■ ITEMS:

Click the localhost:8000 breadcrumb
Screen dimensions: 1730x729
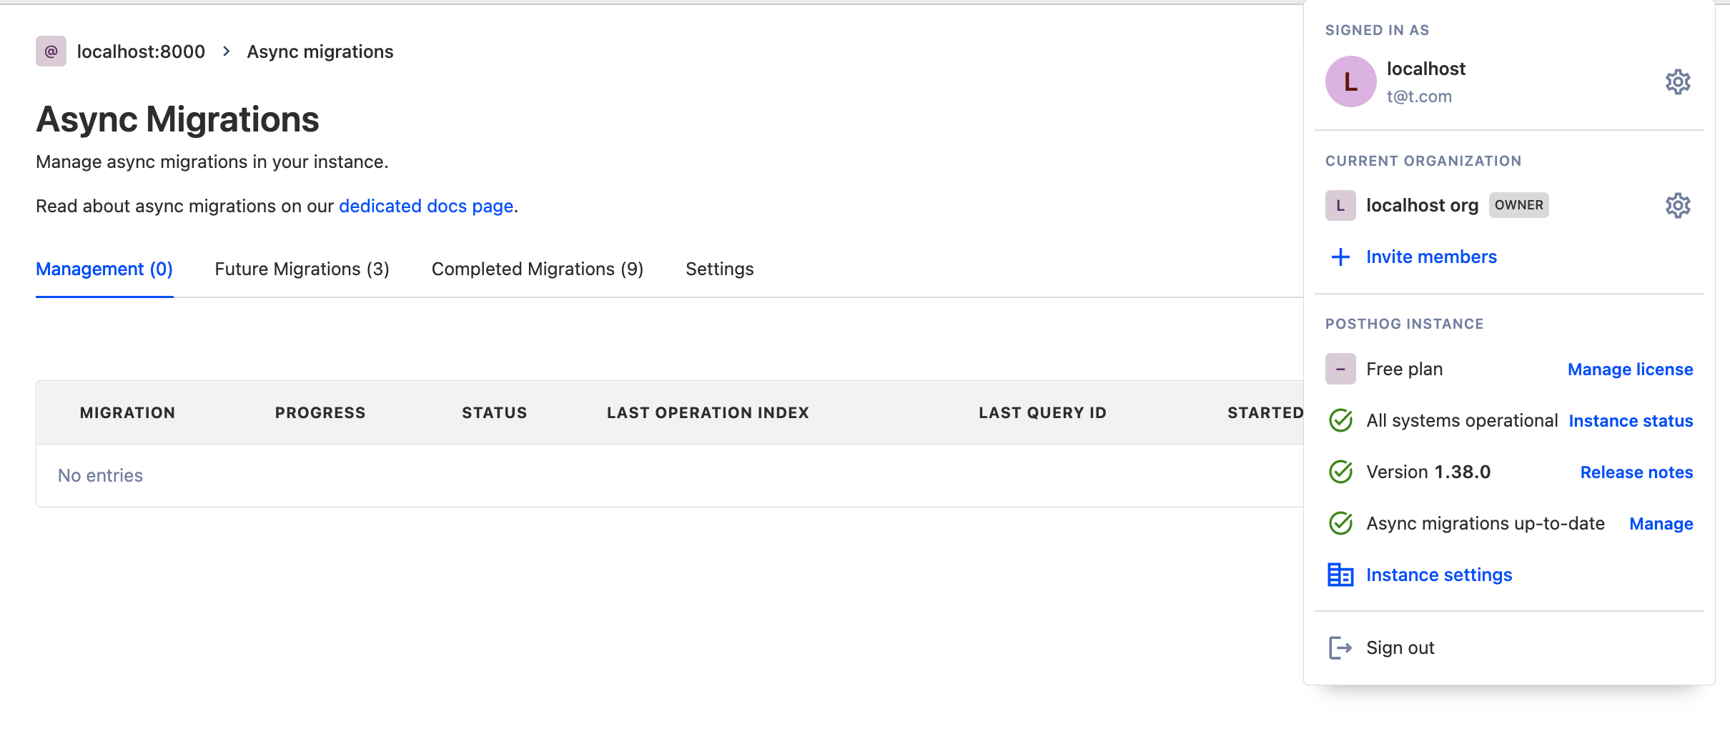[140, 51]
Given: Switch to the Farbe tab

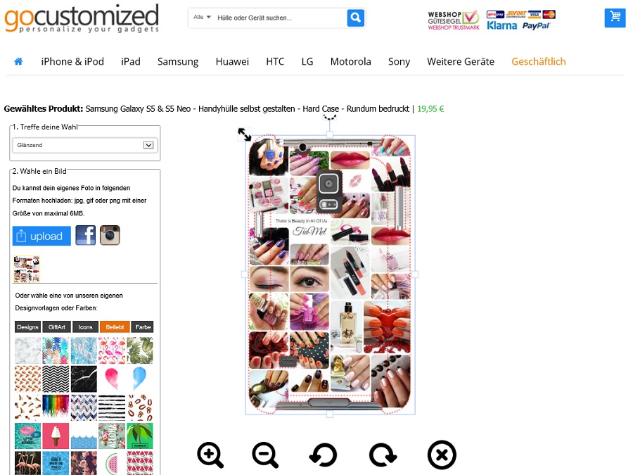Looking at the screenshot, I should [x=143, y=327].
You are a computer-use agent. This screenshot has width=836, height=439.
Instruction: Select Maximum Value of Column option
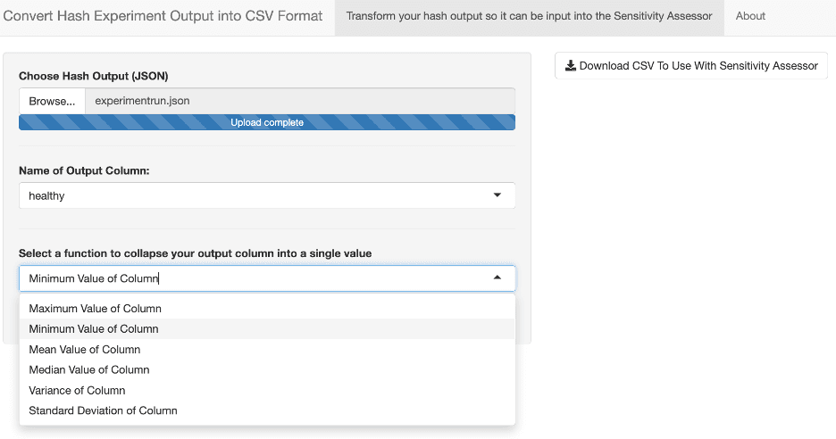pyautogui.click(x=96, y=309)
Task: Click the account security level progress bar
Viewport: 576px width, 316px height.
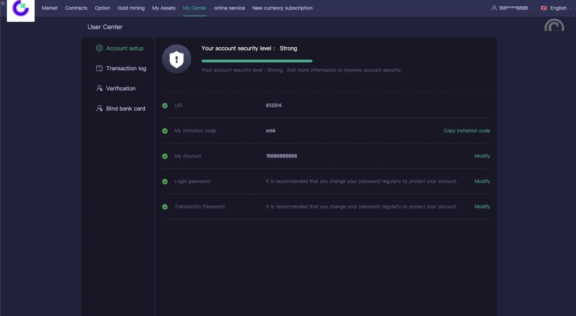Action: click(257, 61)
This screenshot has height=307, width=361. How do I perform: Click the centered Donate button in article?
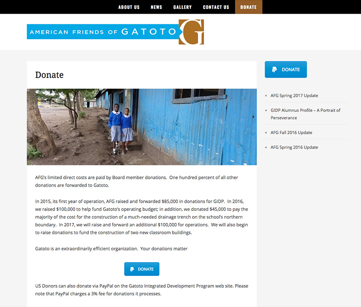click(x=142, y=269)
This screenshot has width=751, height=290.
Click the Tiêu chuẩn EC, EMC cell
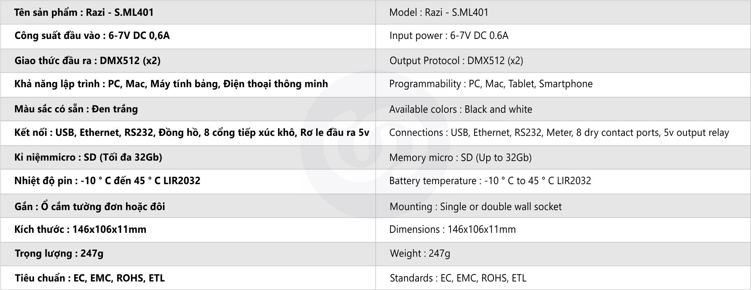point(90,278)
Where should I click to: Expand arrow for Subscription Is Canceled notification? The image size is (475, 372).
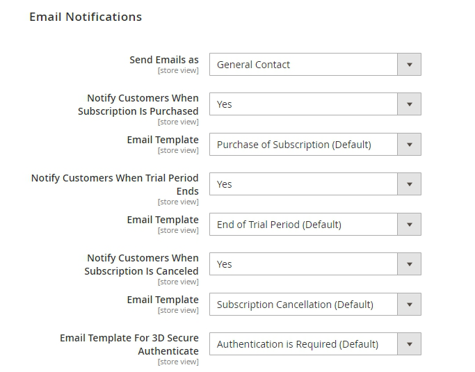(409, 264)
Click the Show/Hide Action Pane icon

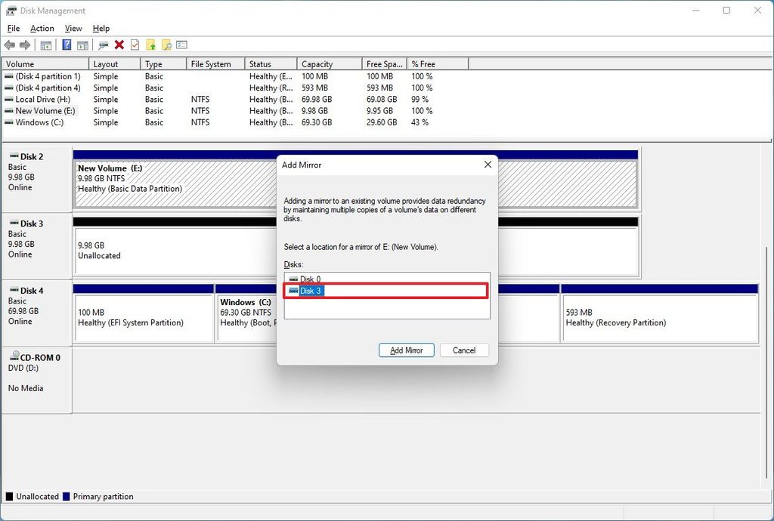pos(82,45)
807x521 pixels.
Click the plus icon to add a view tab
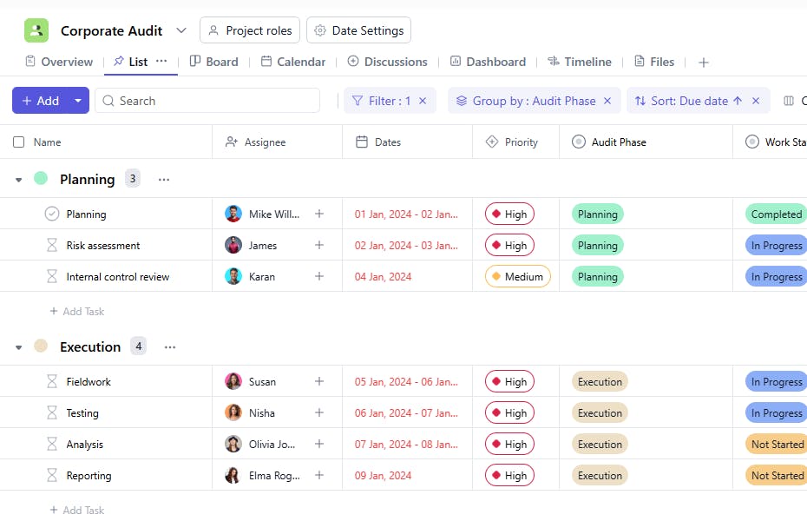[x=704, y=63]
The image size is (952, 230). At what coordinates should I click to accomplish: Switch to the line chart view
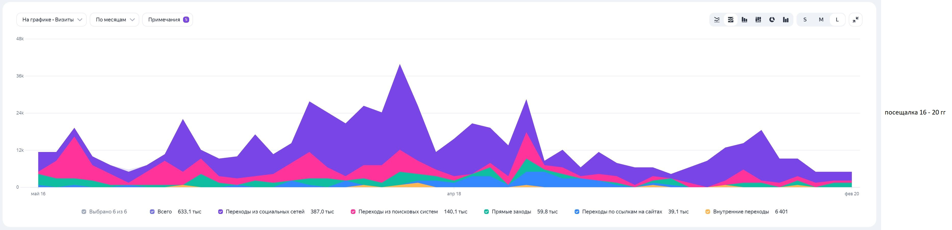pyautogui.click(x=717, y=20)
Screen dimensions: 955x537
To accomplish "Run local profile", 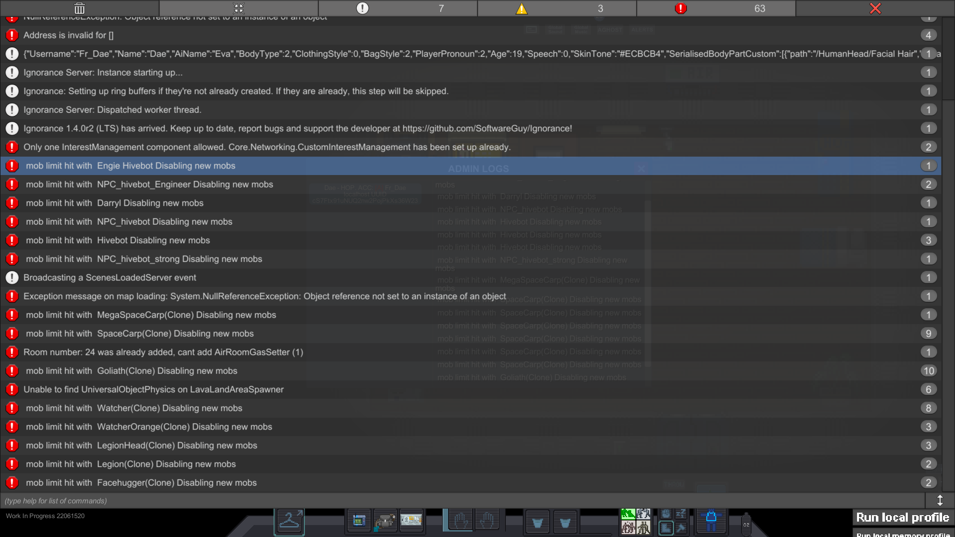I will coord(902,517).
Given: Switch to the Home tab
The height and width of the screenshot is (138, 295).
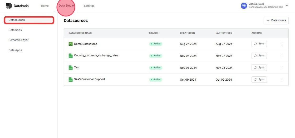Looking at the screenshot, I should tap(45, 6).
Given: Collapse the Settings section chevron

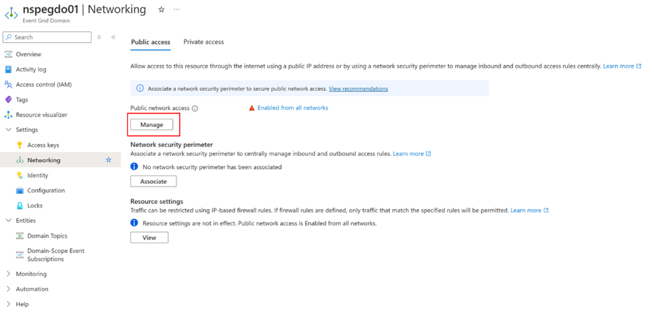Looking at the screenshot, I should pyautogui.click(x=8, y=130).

■ WHAT THE TASK REQUIRES:
Please put the stretch from the start of the entries through the line containing "pyautogui.click(x=717, y=20)" into a JSON list of strings, one string per line, with blank lines skipped. Leave the pictures out of the answer.

■ REPLY TO THE EXERCISE:
[
  "Click the localhost:8000 breadcrumb",
  "Screen dimensions: 1730x729",
  "[140, 51]",
  "Given: Switch to the Farbe tab",
  "Looking at the screenshot, I should [x=143, y=327].",
  "You are a computer-use agent. This screenshot has width=836, height=439.",
  "Instruction: Select Maximum Value of Column option",
  "pyautogui.click(x=96, y=309)",
  "Task: Click the account security level progress bar",
  "Viewport: 576px width, 316px height.",
  "Action: click(257, 61)",
  "This screenshot has height=307, width=361. How do I perform: Click the centered Donate button in article?",
  "click(x=142, y=269)",
  "This screenshot has width=751, height=290.",
  "Click the Tiêu chuẩn EC, EMC cell",
  "point(90,278)",
  "Where should I click to: Expand arrow for Subscription Is Canceled notification? The image size is (475, 372).",
  "(409, 264)",
  "Click the Show/Hide Action Pane icon",
  "pos(82,45)",
  "807x521 pixels.",
  "Click the plus icon to add a view tab",
  "[x=704, y=63]",
  "The image size is (952, 230). At what coordinates should I click to accomplish: Switch to the line chart view",
  "pyautogui.click(x=717, y=20)"
]